Procedo a la cocina, donde me espera el desayuno de los campeones… o de los condenados a un día de estrés: una tostada. Una tostada solitaria y un poco pálida. La miro con la misma emoción con la que miraría un informe sobre la normativa de clasificación de residuos sólidos urbanos. Le unto un poco de mermelada con la misma alegría con la que firmaría mi propia sentencia de despido. Mientras mastico esta delicia culinaria con la textura del cartón corrugado, cometo el error fatal. El pecado capital de toda persona que ha dicho algo remotamente controvertido la noche anterior: abro las redes sociales.

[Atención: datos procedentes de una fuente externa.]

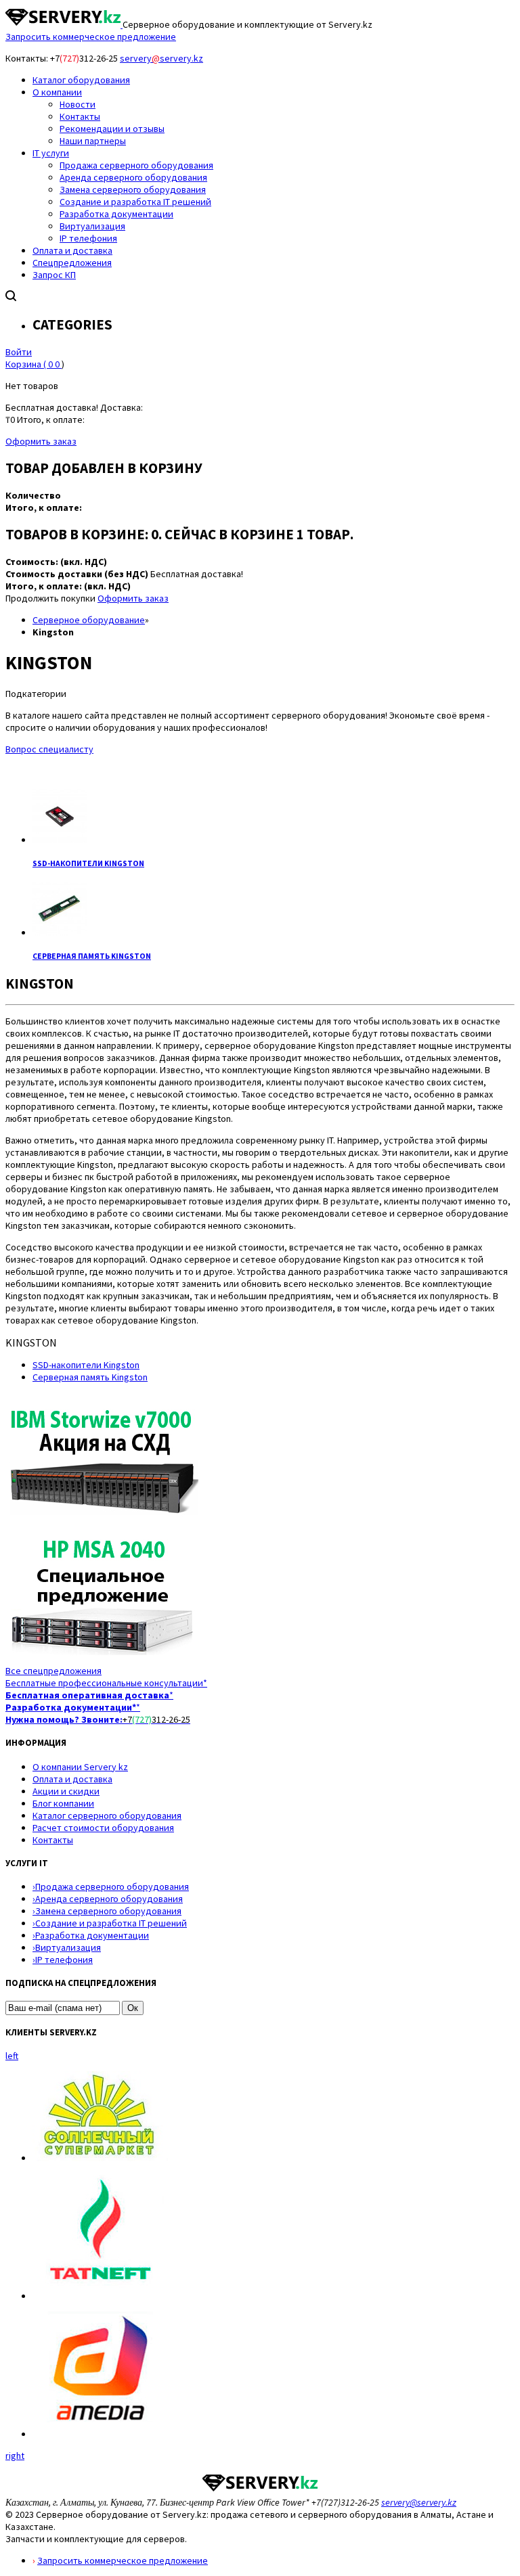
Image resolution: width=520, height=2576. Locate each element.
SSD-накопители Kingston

Primero Instagram. Historias. Reels. Fotos etiquetadas. Ahí estoy yo, con una cara de loca iluminada por los focos, gesticulando como una poseída mientras el público ruge. Luego Twitter. Oh, Twitter. Ese maravilloso y tóxico patio de colegio global. Mi nombre es trending topic. De nuevo. #EleanorHayes #ComediaYPolitica #MinistroEncabronado (ese me hace sonreír, la gente es creativa) #LaPayasaDelGobierno (ese duele un poquito, pero qué le vamos a hacer). El vídeo. El puto vídeo está en todas partes. El fragmento clave. El momento exacto en que describo, sin nombrarlo pero con una precisión quirúrgica que haría sentir orgulloso a un neurocirujano, al cerdo engreído del Ministerio de Minería y su alergia crónica a la alegría. Está en loop. Infinito. Hipnótico. Como un accidente de coche del que no puedes apartar la mirada.